ANTALYA-SİVRİDAĞ YENİ ROTA ‘ŞUURSUZ’

(Fotoğraflar: Tunç Fındık, Tafa)

Mayıs ayının Antalya’ya gelmesi ile, artık bu kayalık dağlarla sarılmış güzel vilayetimiz Akdeniz’e has bir pus içine hapsolmaya başlar; nem nedeniyle 30 derecelere varan ısı çok daha dayanılmaz hale gelir. Deniz seviyesindeki Sivridağ gibi tırmanış alanlarında mayıs ayı etkin tırmanabilmek açısından artık en son zamandır; bundan sonra dayanılmaz hale gelen nem ve sıcak herşeyi etkin olarak engelleyecektir. Bu tür günlerde tek yol, güneşin dağın ardına geçerek doğu yüzünü gölgede bıraktığı öğleden sonra saatleridir.. Biz de dostum Tafa  (M.M. Kalaycı) ile bu 2 mayıs 2018 gününde tam da böyle yaptık; öğleden sonranın erken saatlerinde  Sivridağ’da kayanın tabanına sessiz ve sakin bir ormandan geçerek vardık. Amacımız bu öğleden sonrada, kayanın sağlam  olduğu bir yerde  birkaç ip boyu kısa bir rota açmaktı; şaşırtıcı olmayan şekilde bu geniş duvar bandında bugün  tek ekip bizdik.  Bunun müsebbibi, sanırım hafta içi  ve  sıcak olmasıydı.

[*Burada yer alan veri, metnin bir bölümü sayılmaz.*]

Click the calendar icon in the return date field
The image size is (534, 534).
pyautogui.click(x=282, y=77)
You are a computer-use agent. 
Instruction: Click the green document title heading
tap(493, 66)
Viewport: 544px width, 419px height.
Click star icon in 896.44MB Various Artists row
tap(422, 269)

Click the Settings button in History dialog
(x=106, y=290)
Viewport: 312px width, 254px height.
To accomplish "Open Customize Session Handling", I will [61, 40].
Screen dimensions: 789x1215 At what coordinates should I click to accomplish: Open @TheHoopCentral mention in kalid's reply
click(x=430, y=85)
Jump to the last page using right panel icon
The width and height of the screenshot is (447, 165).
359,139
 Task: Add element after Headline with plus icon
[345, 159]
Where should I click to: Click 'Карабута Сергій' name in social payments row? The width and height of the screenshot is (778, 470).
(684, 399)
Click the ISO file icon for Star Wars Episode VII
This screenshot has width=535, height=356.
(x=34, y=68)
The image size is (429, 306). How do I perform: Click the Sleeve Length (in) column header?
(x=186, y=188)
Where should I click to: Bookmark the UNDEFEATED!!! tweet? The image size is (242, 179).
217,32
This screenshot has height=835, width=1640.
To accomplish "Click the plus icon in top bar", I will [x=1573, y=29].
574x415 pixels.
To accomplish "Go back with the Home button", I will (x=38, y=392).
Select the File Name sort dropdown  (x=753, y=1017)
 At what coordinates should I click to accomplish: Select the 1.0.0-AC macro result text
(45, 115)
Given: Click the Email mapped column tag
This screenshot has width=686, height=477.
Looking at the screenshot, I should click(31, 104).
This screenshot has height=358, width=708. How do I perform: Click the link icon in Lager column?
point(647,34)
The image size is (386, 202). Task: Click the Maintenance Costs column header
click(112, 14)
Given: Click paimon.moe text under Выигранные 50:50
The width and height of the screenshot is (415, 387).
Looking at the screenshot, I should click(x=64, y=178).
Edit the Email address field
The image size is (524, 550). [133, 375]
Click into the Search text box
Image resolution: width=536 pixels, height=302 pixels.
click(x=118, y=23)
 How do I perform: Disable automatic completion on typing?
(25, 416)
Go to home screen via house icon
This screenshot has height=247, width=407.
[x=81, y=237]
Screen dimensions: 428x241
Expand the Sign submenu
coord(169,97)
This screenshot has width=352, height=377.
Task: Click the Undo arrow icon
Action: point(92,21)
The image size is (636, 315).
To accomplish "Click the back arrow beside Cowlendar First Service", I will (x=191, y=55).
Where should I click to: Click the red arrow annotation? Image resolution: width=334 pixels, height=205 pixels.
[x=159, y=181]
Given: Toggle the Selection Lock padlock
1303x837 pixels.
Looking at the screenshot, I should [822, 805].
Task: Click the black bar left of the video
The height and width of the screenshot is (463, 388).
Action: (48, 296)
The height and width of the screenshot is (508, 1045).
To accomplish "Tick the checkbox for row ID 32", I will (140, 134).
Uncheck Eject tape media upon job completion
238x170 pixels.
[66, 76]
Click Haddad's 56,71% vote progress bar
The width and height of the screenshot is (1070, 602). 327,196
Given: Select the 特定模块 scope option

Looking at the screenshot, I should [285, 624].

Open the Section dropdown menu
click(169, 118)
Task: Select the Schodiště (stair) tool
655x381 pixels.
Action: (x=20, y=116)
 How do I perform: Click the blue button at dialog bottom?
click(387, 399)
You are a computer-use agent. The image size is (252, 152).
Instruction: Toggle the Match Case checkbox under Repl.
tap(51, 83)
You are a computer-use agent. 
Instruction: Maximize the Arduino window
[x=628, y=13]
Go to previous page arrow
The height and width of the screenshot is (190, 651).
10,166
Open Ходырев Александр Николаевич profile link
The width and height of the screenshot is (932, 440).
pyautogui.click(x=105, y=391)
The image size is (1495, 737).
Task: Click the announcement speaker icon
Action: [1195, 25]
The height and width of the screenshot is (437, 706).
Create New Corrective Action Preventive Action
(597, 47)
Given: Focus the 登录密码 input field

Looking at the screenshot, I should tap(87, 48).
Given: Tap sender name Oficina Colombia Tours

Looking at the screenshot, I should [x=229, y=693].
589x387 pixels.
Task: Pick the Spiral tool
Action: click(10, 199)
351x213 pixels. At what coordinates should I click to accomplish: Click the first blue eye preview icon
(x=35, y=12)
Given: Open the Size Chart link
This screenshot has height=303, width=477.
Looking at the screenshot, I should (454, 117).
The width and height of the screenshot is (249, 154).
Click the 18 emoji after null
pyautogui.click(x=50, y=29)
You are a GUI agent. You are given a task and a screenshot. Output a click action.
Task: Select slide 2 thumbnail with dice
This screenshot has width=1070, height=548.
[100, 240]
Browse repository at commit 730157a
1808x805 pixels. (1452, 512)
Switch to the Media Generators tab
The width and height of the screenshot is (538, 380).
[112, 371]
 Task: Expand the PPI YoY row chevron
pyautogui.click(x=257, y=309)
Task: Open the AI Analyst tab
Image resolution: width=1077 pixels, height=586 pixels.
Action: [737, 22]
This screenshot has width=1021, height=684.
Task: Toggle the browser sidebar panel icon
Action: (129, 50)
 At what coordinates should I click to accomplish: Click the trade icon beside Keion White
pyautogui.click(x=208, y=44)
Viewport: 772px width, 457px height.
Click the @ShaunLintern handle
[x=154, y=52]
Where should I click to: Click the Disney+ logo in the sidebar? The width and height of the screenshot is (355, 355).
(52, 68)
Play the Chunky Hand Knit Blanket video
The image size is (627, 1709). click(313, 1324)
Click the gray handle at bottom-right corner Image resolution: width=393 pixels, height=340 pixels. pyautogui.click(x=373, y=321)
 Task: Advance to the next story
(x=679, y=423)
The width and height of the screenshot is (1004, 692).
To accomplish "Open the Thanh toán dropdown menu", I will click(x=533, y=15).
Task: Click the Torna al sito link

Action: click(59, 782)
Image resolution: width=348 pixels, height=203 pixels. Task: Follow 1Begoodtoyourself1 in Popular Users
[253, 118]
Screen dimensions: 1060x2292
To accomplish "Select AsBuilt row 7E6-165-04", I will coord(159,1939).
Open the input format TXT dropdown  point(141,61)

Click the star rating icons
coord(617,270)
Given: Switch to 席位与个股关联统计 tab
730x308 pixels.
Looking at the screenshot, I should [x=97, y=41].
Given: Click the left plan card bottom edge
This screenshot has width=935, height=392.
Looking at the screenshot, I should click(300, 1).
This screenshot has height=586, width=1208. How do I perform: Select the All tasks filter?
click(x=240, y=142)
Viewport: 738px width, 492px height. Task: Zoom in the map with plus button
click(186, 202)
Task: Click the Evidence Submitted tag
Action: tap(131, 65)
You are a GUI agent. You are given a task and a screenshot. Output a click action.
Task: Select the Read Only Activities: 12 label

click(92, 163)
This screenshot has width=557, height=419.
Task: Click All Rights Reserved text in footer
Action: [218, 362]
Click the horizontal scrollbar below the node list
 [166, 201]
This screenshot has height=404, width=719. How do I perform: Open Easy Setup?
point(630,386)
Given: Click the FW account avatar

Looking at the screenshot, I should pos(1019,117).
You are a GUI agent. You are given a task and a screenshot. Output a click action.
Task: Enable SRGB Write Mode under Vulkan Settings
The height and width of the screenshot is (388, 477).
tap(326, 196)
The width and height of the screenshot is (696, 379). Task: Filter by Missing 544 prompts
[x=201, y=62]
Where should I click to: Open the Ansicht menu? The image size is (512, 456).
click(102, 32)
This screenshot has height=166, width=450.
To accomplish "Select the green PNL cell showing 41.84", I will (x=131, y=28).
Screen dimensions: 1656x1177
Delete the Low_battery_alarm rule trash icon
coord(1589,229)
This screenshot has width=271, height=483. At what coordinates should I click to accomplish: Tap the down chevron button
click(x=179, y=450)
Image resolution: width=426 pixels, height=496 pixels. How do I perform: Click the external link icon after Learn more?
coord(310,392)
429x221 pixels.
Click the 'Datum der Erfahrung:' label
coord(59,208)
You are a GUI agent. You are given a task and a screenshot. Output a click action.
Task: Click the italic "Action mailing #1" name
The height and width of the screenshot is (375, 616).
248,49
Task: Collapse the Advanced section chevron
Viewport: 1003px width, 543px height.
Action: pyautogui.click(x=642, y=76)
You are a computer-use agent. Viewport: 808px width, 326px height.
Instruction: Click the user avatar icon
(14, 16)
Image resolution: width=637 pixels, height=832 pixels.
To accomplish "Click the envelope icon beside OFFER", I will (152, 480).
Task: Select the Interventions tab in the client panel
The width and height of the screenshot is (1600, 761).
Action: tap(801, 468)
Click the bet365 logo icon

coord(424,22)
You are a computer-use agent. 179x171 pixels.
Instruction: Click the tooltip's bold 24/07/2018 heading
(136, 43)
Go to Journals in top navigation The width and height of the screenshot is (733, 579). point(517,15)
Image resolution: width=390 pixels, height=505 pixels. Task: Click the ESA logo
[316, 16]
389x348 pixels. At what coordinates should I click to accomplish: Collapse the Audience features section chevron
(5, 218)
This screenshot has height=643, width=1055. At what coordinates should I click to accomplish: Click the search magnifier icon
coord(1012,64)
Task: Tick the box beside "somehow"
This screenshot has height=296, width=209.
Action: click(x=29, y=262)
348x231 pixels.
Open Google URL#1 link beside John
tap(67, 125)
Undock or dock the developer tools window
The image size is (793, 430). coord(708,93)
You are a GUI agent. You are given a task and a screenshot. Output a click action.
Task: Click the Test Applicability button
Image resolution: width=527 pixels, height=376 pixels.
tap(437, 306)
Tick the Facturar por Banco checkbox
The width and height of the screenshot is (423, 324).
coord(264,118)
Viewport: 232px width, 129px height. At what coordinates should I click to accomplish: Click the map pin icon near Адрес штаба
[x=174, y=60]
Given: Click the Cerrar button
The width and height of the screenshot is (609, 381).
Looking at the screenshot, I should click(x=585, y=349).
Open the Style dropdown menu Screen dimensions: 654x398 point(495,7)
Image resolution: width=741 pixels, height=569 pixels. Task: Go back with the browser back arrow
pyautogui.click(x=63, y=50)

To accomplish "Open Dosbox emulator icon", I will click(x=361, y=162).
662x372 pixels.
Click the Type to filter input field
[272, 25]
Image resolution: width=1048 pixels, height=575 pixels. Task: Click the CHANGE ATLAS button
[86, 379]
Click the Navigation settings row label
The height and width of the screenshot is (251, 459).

Geçen aylarda ‘İkiz Akıntı’ sektörü olarak tanımlı,  yarıntı/dere yatağı olan devasa kazankaya (slab) yapısının en sol tarafındaki mahmuza tırmanan ‘Altılı’ adlı bir rota açmıştık. Şimdi ise onun sağı ve  boltlu ‘İkiz Akıntı’ rotasının solunda kalacak bir rota çıkmak aklımdaydı. Tafa her zamanki gibi  rota seçimini bana bıraktı ve saat 14  gibi tırmanışa başladık. 1. ip boyu şahane bir geleneksel etaptı; gri bir slabı bölen harika ve sağlam bir çatlak (1.ip: III+ 50m). Zor olmasa da, bol ara emniyetle mükemmel bir ısınma oldu ve bu sefer kullandığımız kısa (50m’lik) çift ip nedeniyle geniş setin tabanındaki  bir ağaçta istasyon kurmam gerekti (ağaçta gevremiş eski, siyah iniş  perlonbantı vardı). Ardından Tafa 10m kadar basit tırmanışla (II) sete çıktı ve  boltlu İkiz Akıntı rotasının 20m kadar solundan slaba, 2. ip boyuna  girdik. O da nesi, kumsaatlerinde  kesilmiş ip halkaları. Olabilir, birisi bu kadar banko bir rotayı tırmanmıştır mutlaka dedim kendime..  Ne yazık ki daha da kötüsü, bu ip boyunu oluşturan harika (ve stopper ve friend ile mükemmelen emniyet almanın mümkün olduğu)  dik çatlağı tırmanırken gördüm ki, ‘şuursuz‘un birisi matkapla kayayı delerek  kanallar oluşturmuş ve ip halkaları geçirmiş! İnanılmaz bir tecavüz- ve o anda tırmanışın tüm tadını  kaçıran bir haldi bu. İp halkaları  4-5m aralıkla dimdik hatta  yukarı uzanıyordu.  Canım sıkılmış olarak, bu  dik  slabı bölen ve sonunda zevkli kilit etap veren (VI) etabı, Tafa’nın ip yetmediği için 10m kadar tırmanmasıyla bitirerek, bir ağaç ve bir friend ile  askı istasyonumu kurdum (2.ip boyu: V+, VI 60m). ‘Yaratılmış kanallardaki ipleri kullanmaya gerek yoktu, mükemmel telli takoz ve friend yerleri vardı bu ip boyunda. Tafa da istasyonda bana kavuşunca bu yeni durumu konuştuk.  Tabii ki şok hali,  geniş bir alanda kayaya tecavüz edilmiş çünkü.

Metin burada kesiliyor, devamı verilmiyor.